### WORK INSTRUCTIONS
Copy the records that follow exactly, leaving nothing out.

============================================================

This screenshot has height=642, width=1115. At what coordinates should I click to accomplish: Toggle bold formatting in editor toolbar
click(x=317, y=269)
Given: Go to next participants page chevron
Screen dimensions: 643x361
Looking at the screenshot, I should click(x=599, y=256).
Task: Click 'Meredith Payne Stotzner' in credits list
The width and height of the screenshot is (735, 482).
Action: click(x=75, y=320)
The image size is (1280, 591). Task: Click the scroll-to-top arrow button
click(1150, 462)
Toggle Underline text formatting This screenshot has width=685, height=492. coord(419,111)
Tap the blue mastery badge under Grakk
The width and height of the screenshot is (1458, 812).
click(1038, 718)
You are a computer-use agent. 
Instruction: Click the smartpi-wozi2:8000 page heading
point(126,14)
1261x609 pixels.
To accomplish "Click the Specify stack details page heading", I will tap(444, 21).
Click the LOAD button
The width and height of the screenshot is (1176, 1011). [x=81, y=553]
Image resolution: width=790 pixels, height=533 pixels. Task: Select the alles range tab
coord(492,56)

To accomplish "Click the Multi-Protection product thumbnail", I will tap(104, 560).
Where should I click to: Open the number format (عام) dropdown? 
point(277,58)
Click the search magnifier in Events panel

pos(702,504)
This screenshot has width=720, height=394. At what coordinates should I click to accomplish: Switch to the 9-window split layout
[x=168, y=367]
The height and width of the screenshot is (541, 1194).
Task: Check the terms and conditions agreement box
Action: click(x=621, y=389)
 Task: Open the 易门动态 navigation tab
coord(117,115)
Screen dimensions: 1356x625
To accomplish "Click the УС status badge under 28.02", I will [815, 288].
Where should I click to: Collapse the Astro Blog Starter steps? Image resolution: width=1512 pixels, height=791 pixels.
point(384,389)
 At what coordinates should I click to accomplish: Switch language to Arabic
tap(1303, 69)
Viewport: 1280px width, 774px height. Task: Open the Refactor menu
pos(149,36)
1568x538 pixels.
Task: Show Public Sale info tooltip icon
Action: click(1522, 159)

============================================================

### RESULT OF THIS TASK
This screenshot has height=642, width=1115. At what coordinates should I click to accomplish: Toggle bold formatting in editor toolbar
click(x=317, y=269)
Given: Go to next participants page chevron
Screen dimensions: 643x361
Looking at the screenshot, I should click(x=599, y=256).
Task: Click 'Meredith Payne Stotzner' in credits list
The width and height of the screenshot is (735, 482).
Action: click(x=75, y=320)
The image size is (1280, 591). Task: Click the scroll-to-top arrow button
click(1150, 462)
Toggle Underline text formatting This screenshot has width=685, height=492. coord(419,111)
Tap the blue mastery badge under Grakk
The width and height of the screenshot is (1458, 812).
click(1038, 718)
You are a computer-use agent. 
Instruction: Click the smartpi-wozi2:8000 page heading
point(126,14)
1261x609 pixels.
To accomplish "Click the Specify stack details page heading", I will tap(444, 21).
Click the LOAD button
The width and height of the screenshot is (1176, 1011). [x=81, y=553]
Image resolution: width=790 pixels, height=533 pixels. Task: Select the alles range tab
coord(492,56)

To accomplish "Click the Multi-Protection product thumbnail", I will tap(104, 560).
Where should I click to: Open the number format (عام) dropdown? 
point(277,58)
Click the search magnifier in Events panel

pos(702,504)
This screenshot has width=720, height=394. At what coordinates should I click to accomplish: Switch to the 9-window split layout
[x=168, y=367]
The height and width of the screenshot is (541, 1194).
Task: Check the terms and conditions agreement box
Action: click(x=621, y=389)
 Task: Open the 易门动态 navigation tab
coord(117,115)
Screen dimensions: 1356x625
To accomplish "Click the УС status badge under 28.02", I will [815, 288].
Where should I click to: Collapse the Astro Blog Starter steps? Image resolution: width=1512 pixels, height=791 pixels.
point(384,389)
 At what coordinates should I click to accomplish: Switch language to Arabic
tap(1303, 69)
Viewport: 1280px width, 774px height. Task: Open the Refactor menu
pos(149,36)
1568x538 pixels.
Task: Show Public Sale info tooltip icon
Action: click(1522, 159)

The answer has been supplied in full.